It’s a funny old world.
Yesterday, the book was finally thrown at the rogue trader Jérôme Kerviel, who was convicted for his role in one of the biggest financial trading scandals in history that almost completely brought about the collapse of the French bank.
Kerviel’s fraudulent transactions, which lost the bank billions, landed him with a three-year prison sentence.
He has also been ordered to repay SocGen a total of €4.9bn, the amount that his unauthorised trading caused the bank to lose.
Yet, strangely, Kerviel has become something of a hero for many.
He has written a popular-selling book and T-shirts adorning his face are doing brisk trade across France. Facebook fan pages have sprung up with thousands in support and even comic books narrating his “heroics” have appeared.

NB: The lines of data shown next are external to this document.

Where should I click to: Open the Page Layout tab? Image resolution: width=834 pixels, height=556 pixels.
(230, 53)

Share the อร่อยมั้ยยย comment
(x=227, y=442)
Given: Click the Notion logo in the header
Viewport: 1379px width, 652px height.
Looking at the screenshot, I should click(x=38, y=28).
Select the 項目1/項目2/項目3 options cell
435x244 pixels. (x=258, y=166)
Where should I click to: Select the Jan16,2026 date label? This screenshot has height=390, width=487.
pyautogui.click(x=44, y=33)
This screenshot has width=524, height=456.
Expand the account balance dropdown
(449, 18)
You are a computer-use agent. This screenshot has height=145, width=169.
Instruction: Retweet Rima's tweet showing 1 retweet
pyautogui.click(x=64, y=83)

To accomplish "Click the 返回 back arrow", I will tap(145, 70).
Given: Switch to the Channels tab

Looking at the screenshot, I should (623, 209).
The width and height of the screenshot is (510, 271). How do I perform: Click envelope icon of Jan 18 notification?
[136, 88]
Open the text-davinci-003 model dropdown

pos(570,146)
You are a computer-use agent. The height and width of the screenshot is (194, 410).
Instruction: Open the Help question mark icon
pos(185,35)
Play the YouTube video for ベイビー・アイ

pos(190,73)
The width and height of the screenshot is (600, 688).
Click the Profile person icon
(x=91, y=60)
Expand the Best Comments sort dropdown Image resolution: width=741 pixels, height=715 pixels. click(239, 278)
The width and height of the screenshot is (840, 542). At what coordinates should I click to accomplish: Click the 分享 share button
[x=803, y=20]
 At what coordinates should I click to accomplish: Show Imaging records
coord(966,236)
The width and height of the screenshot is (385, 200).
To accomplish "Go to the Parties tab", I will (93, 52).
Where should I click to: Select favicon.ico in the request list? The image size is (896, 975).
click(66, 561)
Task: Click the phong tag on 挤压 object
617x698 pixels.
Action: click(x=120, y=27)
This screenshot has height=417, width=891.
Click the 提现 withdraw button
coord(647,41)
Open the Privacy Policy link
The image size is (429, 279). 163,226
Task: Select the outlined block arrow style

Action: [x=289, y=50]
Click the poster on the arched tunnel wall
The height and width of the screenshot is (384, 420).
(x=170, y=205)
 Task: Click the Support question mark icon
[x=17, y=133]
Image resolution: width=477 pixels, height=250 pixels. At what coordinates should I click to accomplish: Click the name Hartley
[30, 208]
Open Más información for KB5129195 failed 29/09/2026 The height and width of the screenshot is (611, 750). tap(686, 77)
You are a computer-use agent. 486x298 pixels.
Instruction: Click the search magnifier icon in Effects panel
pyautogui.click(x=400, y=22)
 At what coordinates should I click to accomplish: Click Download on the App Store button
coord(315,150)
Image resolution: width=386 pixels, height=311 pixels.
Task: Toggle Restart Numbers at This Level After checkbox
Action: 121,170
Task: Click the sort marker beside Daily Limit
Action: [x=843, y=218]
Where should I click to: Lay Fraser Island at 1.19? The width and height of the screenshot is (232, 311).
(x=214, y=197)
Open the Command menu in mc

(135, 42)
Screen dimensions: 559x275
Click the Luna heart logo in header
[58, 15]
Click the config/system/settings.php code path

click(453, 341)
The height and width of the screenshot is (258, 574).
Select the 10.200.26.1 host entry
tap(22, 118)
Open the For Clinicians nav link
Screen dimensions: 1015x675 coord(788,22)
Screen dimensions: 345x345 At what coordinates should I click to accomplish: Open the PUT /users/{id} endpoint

One wonders how long it will be until Kerviel begins glad-handing his way through the after-dinner speaking circuit.
Kerviel’s case forms part of the wider beatification of stock-market beastlies: Nick Leeson, John Rusnak and the recently resurgent fictional character Gordon Gekko, for example.
Together they comprise a sort of Rorschach test, which we impose our own leanings onto. But what is it that makes us romanticise such figures?
The narrative is a simple one: take one “flawed genius”, add a bucketload of hubris and fashion him into the anti-establishment crusader we want him to be, bringing the system down from the inside, etc.
And on it goes.
Kerviel’s Eichmann-like defence that there was nothing “rogue” about his actions whatsoever formed the basic thrust of his book L’engrenage: mémoires d’un Trader, published in May 2010.
Here, Kerviel protests that he was nothing but a minor cog within a wider-spread malaise that had seeped through Société Générale. He writes:
In this big banking orgy, traders have the right to the same consideration afforded to any low-level prostitute: a quick recognition that the day’s earnings were good.
Kerviel was no mere low-level chancer and most certainly not the Robin Hood figure some have painted him to be. We should stop lionising him as some sort of twinkle-eyed ruffian.
Gekko is often remembered for the misattributed quote that “Greed is good”.
This 33-year-old’s actions were anything but. They were reprehensible and caused untold damage to the bank’s depositors — real people — as well as the wider economy as a whole. It is worth bearing this in mind.